Obsessive compulsive disorder (OCD) is a disease in which spontaneous remission is rare, causes significant impact on quality of life, and generally has a chronic course. Lifetime prevalence rates worldwide are estimated to be between 2 % and 3 % in developed countries (Kessler et al., 2011). About 50 % of those with OCD have the onset of symptoms in childhood and adolescence (Goodman et al., 2014). The exact cause of OCD is unknown, but it is likely multifactorial. Although the etiology of OCD is not fully known, there are various explanations for the disease. Many studies show that there are problems in the pathophysiology of OCD in the cortico-striato-thalamo-cortical circuits, which are responsible for reward-related processes, motor and response inhibition, and habit-based behavior (Van Den Heuvel et al., 2009; Fineberg et al., 2015).
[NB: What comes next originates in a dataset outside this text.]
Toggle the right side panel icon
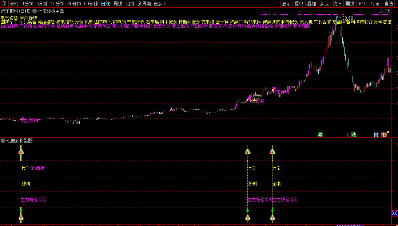This screenshot has width=398, height=226. [x=387, y=11]
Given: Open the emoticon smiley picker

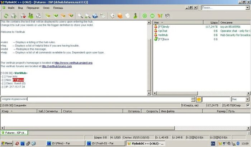Looking at the screenshot, I should pos(199,99).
In retinal physiology, the main neurotransmitter of photoreceptors responsible for vision is glutamate. Although neurotransmitters such as serotonin, dopamine, g-aminobutyric acid (GABA), glycine, acetylcholine, and taurine have also been detected in amacrine cells, which are interneurons in the retina, their exact functions are not yet fully known. Therefore, considering the functional disorder in the fronto-striato-thalamic circuits of OCD symptoms and the disorder in serotonin and dopamine neurotransmitters of OCD pathophysiology, it is thought that there may be some changes in the neuronal structure and physiology of the retina. Considered an extension of the brain, the retina is believed to be a critical piece in monitoring possible degeneration as part of the central nervous system (Zohar et al., 1999). Studies analyzing changes in neural networks in the retina in neurodegenerative diseases with optical coherence tomography (OCT), a non-invasive method developed for high-resolution cross-sectional imaging of biological tissues, have become more remarkable recently.
OCT was used to detect neuronal degeneration in neurological disorders including Alzheimer’s disease (Gunes et al., 2015), Parkinson disease (Sari et al., 2015), and Multiple Sclerosis (Hu et al., 2015). Similarly, OCT measurements have been made in many psychiatric diseases with known neurodegeneration, especially schizophrenia and mood disorders. (May-Yin Chu et al., 2012; Celik et al., 2016; Kalenderoglu, 2016a, 2016b). When the literature is examined, there are three studies that examine the relationship of peripapillary retinal nerve fiber layer thickness (RNFL) in OCD. These studies were both conducted with an adult age group (Polat et al., 2019). In one of the studies, no difference was detected between the patient and control groups. In the other study, a significant decrease was detected in the patient group (Ozen et al., 2019). According to the results of a recent study, peripapillary RNFL and ganglion cell complex thickness (GCC) measurements were found to be significantly lower (Onur et al., 2020). There is no study in the literature examining the relationship between pediatric age group and peripapillary RNFL.
The aim of this study is to compare the peripapillary RNFL levels, ganglion cell layer (GCL) volume, GCL thickness, GCC and central macular thickness (CMT) of OCD children and adolescents aged between 8–18 determined by the OCT method, compared with healthy controls. Additionally, it will be investigated whether there is a relationship between disease severity and RNFL measurements.